Listing:
•••
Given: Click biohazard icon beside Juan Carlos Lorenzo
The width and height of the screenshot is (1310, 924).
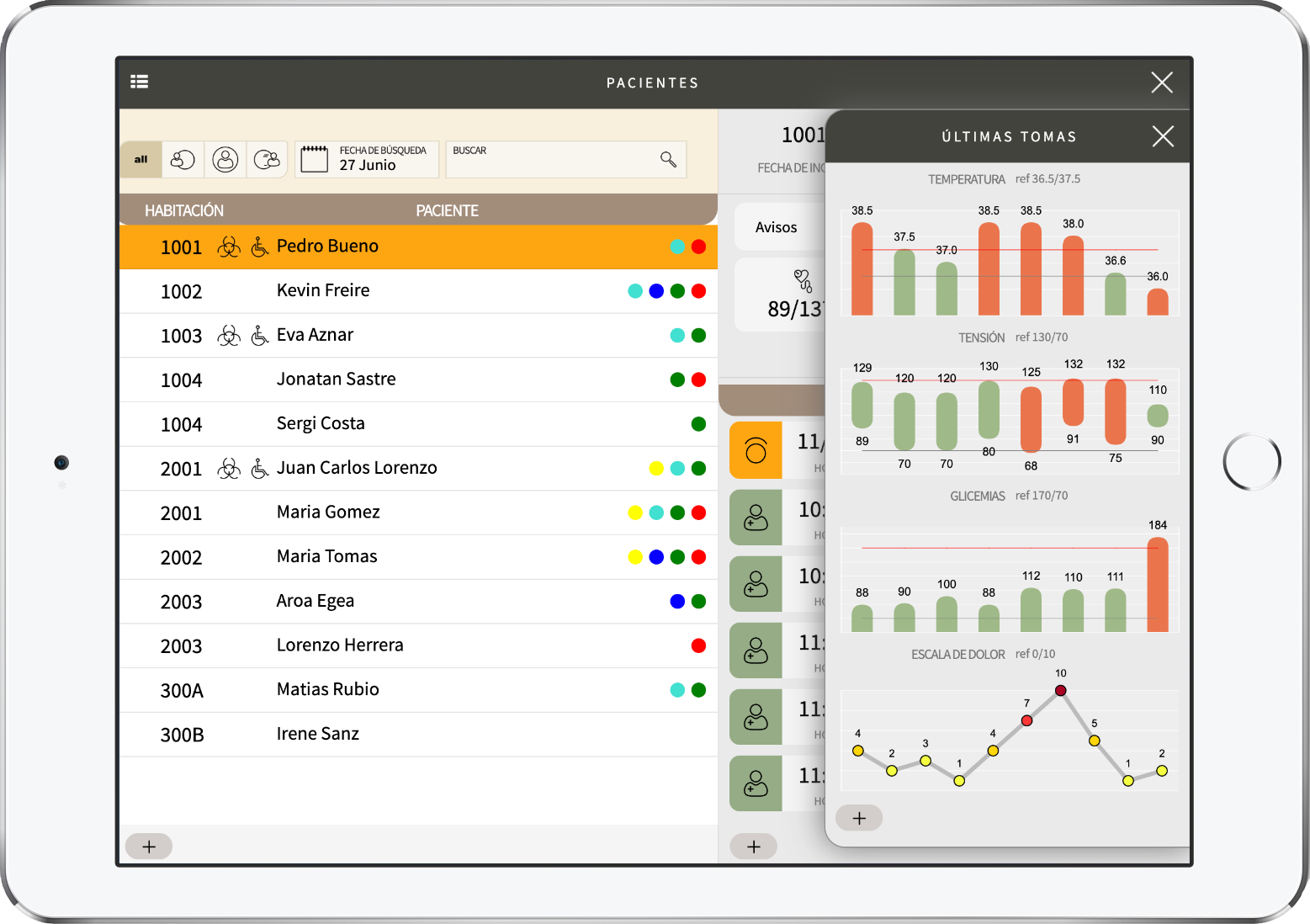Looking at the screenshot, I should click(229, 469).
•••
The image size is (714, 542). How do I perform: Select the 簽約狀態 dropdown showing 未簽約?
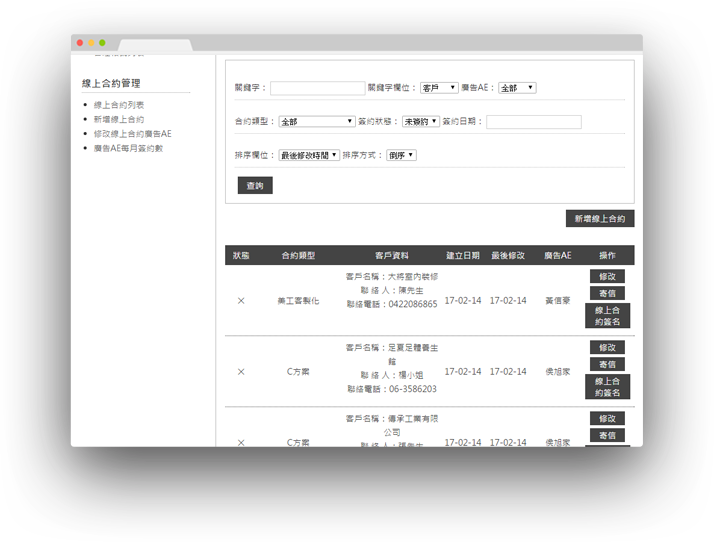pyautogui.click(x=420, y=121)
•••
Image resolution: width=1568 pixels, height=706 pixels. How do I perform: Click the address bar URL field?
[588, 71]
•••
What you need to do:
Extract the items from the line with "The image size" up to and including the line with "pyautogui.click(x=420, y=121)", reproducing them line for line. Leave out the pictures.

Reply:
The image size is (714, 542). How do I perform: Select the 簽約狀態 dropdown showing 未簽約?
pyautogui.click(x=420, y=121)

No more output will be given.